## [PROVIDED RECORDS]
Start
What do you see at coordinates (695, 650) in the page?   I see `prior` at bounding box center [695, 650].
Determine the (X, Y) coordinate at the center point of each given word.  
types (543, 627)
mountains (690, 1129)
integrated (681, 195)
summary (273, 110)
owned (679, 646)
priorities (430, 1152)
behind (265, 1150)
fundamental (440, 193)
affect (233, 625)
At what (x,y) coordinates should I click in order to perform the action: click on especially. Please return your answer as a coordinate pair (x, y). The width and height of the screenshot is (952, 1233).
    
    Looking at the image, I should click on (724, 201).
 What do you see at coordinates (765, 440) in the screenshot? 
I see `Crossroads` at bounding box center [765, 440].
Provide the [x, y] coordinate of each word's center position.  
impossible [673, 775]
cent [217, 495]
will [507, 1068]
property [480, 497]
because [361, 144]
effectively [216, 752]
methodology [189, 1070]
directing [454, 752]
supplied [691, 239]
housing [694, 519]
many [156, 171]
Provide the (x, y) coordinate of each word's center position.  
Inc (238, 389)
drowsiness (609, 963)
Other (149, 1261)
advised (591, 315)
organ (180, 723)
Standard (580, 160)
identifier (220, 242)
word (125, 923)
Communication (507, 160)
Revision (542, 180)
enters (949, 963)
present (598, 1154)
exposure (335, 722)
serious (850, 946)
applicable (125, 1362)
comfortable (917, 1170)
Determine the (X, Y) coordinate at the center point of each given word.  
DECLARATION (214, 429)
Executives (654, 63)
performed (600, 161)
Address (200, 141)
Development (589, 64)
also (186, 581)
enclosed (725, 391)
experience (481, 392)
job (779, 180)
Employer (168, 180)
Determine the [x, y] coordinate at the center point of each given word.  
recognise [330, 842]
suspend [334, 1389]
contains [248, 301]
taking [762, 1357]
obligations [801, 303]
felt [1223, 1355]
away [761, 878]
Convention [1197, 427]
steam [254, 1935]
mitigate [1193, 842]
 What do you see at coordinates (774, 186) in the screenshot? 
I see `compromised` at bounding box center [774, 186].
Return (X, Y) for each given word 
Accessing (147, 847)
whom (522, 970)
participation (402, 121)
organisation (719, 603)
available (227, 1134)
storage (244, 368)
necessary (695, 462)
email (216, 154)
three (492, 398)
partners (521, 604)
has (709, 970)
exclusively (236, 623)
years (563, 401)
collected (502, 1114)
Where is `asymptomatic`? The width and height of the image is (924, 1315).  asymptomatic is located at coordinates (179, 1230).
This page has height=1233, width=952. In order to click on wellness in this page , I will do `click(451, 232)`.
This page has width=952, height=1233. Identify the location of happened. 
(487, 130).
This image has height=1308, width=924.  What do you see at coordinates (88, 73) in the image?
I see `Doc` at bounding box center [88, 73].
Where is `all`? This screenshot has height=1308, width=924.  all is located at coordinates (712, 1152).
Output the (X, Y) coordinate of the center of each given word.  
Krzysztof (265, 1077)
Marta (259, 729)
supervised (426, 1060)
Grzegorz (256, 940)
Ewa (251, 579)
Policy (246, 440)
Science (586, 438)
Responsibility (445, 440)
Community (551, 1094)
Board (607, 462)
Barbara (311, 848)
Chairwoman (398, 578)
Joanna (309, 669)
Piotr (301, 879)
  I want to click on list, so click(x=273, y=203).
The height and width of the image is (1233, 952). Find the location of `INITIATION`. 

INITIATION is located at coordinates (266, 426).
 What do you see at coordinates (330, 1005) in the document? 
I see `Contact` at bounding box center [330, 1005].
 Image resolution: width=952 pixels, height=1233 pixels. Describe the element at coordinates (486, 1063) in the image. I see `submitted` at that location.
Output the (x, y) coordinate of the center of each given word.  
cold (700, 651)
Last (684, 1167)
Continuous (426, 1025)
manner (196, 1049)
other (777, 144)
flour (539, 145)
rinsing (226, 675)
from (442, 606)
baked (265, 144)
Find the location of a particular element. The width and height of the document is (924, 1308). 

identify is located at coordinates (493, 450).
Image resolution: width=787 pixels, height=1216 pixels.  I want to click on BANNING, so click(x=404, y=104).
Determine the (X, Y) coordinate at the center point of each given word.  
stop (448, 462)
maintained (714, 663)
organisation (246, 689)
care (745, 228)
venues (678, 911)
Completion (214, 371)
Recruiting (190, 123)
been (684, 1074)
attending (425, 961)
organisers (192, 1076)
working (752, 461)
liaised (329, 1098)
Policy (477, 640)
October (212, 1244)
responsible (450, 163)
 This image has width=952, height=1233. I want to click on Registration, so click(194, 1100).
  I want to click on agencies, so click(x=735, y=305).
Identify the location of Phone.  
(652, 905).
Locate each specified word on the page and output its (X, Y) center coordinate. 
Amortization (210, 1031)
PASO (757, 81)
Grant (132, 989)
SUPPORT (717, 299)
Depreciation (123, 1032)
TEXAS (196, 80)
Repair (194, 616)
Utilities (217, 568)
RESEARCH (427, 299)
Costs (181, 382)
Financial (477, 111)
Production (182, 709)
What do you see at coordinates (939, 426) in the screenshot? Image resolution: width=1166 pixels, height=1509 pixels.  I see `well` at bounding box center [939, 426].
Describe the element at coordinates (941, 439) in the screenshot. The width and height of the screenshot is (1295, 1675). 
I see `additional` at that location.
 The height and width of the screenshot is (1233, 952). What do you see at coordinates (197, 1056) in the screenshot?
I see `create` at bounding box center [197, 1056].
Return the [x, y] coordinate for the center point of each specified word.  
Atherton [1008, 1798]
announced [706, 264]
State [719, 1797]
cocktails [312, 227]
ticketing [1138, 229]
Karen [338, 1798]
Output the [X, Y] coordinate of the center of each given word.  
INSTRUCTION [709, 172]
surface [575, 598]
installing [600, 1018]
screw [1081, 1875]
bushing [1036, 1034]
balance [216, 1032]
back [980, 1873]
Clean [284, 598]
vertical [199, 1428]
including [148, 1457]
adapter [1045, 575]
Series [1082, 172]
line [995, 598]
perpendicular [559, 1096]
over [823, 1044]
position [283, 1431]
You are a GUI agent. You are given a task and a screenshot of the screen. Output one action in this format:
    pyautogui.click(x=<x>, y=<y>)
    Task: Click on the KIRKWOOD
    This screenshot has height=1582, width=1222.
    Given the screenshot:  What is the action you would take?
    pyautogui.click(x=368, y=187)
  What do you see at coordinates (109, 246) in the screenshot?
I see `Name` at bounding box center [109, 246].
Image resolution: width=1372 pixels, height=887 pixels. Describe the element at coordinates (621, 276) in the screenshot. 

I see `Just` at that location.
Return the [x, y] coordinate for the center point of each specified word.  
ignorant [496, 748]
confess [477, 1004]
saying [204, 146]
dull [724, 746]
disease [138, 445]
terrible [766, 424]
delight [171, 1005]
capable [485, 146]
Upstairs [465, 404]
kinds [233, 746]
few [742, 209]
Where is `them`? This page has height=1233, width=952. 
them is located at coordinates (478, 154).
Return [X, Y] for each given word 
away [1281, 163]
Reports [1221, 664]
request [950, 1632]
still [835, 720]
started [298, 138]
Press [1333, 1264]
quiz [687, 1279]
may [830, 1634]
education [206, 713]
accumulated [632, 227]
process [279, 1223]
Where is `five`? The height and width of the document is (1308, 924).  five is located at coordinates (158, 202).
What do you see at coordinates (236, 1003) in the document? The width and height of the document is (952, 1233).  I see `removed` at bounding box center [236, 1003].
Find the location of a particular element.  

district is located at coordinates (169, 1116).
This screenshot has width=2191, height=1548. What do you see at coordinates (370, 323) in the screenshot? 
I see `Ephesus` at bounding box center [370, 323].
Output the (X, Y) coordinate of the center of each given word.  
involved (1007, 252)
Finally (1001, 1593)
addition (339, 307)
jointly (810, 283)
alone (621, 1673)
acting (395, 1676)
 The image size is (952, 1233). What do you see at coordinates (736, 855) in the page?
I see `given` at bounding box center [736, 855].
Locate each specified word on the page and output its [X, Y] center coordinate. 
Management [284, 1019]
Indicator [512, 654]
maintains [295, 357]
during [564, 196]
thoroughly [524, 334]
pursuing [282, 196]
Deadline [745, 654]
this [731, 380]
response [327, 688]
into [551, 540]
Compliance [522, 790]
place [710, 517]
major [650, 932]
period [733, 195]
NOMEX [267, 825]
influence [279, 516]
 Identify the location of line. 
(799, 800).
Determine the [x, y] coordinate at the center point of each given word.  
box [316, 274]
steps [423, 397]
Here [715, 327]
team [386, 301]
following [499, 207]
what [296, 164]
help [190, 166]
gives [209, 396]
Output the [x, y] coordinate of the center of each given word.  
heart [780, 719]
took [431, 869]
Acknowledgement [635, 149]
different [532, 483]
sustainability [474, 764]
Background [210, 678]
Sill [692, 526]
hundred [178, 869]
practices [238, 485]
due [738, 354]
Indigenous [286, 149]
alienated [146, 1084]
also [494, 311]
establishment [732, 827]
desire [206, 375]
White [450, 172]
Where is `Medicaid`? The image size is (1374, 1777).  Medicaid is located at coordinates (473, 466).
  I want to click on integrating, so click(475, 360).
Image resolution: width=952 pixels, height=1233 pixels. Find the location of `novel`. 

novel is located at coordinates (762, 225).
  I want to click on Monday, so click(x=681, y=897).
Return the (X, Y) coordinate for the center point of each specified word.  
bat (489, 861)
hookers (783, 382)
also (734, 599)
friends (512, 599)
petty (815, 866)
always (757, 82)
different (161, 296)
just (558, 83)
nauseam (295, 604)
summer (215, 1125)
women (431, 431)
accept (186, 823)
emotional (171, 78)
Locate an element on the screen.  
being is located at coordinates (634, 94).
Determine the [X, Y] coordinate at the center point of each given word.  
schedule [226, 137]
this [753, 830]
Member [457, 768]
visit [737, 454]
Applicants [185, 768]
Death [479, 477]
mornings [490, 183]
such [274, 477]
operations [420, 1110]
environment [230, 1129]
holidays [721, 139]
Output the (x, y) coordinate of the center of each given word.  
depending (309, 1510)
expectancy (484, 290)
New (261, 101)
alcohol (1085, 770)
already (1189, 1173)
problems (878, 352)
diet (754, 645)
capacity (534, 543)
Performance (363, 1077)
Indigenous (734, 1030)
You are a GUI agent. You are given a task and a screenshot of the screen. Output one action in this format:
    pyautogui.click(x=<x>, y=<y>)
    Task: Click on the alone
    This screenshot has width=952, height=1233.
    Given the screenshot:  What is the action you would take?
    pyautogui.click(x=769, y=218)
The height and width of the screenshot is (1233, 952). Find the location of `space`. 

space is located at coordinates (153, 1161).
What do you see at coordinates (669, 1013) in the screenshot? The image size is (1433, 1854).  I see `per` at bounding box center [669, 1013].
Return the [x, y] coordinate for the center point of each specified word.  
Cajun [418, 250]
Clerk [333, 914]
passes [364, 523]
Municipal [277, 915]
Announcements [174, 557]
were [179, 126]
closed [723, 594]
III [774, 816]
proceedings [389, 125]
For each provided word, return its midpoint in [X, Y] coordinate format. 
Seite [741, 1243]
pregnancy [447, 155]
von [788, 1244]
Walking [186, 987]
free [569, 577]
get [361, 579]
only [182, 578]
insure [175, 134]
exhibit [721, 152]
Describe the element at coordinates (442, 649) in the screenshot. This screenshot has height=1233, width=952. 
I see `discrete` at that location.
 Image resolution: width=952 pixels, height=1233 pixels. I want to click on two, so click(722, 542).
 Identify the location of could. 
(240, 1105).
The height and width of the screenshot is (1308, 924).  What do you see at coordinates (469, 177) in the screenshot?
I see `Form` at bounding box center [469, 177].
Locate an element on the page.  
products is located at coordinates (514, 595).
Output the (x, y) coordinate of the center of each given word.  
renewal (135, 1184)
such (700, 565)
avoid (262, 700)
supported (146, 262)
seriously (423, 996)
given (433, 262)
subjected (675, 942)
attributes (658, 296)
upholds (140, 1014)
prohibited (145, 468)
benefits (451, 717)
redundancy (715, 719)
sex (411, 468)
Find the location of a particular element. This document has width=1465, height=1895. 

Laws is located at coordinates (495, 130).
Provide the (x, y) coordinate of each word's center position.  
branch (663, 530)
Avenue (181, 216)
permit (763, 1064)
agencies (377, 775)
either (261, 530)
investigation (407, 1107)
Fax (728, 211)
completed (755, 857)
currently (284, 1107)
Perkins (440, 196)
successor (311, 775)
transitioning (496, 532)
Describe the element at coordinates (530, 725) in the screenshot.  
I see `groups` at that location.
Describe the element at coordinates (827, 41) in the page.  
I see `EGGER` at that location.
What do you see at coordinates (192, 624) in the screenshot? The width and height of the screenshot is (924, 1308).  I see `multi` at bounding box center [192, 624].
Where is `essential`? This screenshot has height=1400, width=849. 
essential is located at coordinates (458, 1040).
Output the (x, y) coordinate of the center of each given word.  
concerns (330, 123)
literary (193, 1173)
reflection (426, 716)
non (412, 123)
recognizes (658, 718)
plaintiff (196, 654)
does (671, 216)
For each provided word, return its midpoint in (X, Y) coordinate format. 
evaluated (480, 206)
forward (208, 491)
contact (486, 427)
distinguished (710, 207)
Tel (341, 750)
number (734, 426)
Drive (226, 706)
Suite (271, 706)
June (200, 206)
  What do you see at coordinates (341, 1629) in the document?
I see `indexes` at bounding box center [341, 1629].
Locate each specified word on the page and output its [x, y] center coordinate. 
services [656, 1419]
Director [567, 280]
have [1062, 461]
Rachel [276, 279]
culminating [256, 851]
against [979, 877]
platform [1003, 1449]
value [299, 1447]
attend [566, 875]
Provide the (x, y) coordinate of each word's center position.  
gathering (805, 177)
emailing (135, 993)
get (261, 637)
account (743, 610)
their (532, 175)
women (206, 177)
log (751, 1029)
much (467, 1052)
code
End
## [DIRECTIONS FOR THIS TASK]
Swap "cocktails" for "beverages" in the material, in the stretch from the line containing "Describe the element at coordinates (941, 439)" through the line containing "Karen [338, 1798]". Give only those lines again, with everything else left unchanged.

## [COMPLETE ANSWER]
Describe the element at coordinates (941, 439) in the screenshot. The width and height of the screenshot is (1295, 1675). 
I see `additional` at that location.
 The height and width of the screenshot is (1233, 952). What do you see at coordinates (197, 1056) in the screenshot?
I see `create` at bounding box center [197, 1056].
Return the [x, y] coordinate for the center point of each specified word.  
Atherton [1008, 1798]
announced [706, 264]
State [719, 1797]
beverages [312, 227]
ticketing [1138, 229]
Karen [338, 1798]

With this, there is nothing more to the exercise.